What to do> Among the entries that follow, count the lines with the word "calendar" and report the number by itself.
====
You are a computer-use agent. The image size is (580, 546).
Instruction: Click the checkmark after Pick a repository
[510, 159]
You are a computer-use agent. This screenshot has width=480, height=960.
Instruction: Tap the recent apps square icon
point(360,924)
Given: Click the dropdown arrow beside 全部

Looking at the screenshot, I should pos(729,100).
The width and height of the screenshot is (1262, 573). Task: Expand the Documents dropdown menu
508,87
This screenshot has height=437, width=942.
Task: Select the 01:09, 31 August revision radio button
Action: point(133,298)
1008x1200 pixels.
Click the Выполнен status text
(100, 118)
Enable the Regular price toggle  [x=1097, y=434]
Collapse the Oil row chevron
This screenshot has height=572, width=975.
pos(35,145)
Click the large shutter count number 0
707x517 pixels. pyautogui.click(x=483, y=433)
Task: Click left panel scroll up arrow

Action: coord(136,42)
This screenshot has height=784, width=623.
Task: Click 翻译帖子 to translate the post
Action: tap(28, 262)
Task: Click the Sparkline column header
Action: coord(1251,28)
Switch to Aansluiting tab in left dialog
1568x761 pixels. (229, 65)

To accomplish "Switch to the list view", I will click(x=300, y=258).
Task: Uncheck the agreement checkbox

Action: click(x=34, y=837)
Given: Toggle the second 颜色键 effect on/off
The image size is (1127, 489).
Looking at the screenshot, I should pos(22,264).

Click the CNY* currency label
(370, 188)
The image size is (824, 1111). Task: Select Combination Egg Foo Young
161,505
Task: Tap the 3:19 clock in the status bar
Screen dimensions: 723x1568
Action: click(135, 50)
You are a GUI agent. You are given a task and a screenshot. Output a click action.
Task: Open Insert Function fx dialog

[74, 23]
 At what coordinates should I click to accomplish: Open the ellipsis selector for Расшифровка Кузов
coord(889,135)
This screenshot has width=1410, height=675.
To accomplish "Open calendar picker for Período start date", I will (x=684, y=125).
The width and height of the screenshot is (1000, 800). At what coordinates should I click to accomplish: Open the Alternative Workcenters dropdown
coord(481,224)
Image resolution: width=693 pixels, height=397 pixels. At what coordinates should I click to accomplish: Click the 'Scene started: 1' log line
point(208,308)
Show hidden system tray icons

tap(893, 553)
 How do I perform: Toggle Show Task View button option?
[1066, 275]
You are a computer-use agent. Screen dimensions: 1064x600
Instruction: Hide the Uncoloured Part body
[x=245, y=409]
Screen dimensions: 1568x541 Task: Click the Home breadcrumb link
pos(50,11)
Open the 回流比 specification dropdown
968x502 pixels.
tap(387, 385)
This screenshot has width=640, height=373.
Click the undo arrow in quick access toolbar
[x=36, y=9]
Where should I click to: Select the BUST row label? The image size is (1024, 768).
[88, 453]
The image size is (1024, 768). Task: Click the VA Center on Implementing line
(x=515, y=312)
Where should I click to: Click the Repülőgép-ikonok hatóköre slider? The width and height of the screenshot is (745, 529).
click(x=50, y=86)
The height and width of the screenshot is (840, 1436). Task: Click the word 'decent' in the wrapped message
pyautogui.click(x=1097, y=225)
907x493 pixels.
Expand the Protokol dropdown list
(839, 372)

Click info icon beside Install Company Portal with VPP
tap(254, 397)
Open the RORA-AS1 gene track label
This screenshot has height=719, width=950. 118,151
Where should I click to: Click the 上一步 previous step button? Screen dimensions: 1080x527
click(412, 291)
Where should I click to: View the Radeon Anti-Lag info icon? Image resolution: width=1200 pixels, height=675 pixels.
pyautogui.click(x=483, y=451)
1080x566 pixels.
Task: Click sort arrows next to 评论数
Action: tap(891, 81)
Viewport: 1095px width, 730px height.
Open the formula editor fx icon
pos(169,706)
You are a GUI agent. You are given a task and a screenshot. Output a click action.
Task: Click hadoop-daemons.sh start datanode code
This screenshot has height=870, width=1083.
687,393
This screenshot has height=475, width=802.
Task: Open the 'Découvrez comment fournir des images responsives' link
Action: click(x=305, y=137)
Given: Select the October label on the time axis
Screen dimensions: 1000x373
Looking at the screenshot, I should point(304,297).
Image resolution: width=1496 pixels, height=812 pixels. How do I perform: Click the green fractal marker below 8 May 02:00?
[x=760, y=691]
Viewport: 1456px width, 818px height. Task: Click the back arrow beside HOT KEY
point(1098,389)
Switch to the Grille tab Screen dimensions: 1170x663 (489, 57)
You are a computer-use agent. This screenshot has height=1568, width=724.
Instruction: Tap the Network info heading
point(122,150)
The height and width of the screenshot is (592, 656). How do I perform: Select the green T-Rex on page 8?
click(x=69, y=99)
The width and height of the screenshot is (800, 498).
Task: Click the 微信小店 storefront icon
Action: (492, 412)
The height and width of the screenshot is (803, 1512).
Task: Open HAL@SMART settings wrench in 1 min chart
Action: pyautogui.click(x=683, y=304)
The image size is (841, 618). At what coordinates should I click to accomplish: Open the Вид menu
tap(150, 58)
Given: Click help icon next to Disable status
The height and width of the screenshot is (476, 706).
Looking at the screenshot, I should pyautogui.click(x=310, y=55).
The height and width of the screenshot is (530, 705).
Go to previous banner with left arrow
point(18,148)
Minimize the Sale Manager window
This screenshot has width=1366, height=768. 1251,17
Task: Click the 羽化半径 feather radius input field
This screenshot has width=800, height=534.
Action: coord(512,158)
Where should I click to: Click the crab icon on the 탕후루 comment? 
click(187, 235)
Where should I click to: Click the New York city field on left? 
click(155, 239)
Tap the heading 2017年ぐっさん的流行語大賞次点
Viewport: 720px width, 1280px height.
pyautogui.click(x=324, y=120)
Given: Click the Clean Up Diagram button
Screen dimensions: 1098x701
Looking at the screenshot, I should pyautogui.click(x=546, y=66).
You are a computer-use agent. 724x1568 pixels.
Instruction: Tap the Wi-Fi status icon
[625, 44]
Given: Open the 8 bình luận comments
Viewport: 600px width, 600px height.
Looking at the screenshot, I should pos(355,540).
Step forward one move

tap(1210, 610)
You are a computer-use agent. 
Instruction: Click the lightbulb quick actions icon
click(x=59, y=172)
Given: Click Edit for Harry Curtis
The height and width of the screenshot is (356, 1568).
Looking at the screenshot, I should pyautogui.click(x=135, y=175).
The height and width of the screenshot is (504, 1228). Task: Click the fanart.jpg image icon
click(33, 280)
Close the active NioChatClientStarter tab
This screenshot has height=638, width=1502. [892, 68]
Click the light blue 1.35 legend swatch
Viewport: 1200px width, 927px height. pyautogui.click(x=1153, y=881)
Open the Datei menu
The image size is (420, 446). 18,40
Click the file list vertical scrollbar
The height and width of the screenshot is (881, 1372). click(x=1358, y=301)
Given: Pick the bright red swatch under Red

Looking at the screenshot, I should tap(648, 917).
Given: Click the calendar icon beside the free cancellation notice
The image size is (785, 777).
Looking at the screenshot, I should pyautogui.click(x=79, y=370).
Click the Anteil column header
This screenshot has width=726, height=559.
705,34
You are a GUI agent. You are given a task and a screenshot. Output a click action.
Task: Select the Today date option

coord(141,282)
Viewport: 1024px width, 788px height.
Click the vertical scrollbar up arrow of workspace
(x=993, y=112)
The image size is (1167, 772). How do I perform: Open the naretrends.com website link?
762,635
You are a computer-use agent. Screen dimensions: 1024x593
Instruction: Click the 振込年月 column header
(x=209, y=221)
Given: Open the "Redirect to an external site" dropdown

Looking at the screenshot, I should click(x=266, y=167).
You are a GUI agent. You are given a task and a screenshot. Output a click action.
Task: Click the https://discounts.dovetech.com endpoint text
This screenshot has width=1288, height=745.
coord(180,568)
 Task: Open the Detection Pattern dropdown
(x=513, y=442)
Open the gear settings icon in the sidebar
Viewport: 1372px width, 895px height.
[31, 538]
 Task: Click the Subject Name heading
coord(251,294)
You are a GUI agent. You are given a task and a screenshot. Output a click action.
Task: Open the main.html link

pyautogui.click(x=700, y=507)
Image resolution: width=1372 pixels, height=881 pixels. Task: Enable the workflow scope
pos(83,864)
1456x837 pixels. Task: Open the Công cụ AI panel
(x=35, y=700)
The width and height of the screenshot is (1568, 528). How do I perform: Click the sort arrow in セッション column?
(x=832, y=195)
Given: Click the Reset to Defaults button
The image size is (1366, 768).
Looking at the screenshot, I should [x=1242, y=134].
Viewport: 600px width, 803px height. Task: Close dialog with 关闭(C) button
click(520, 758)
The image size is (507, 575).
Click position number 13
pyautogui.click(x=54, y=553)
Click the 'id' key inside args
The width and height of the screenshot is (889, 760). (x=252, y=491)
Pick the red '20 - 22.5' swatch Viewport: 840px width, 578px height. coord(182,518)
====
Your response> 2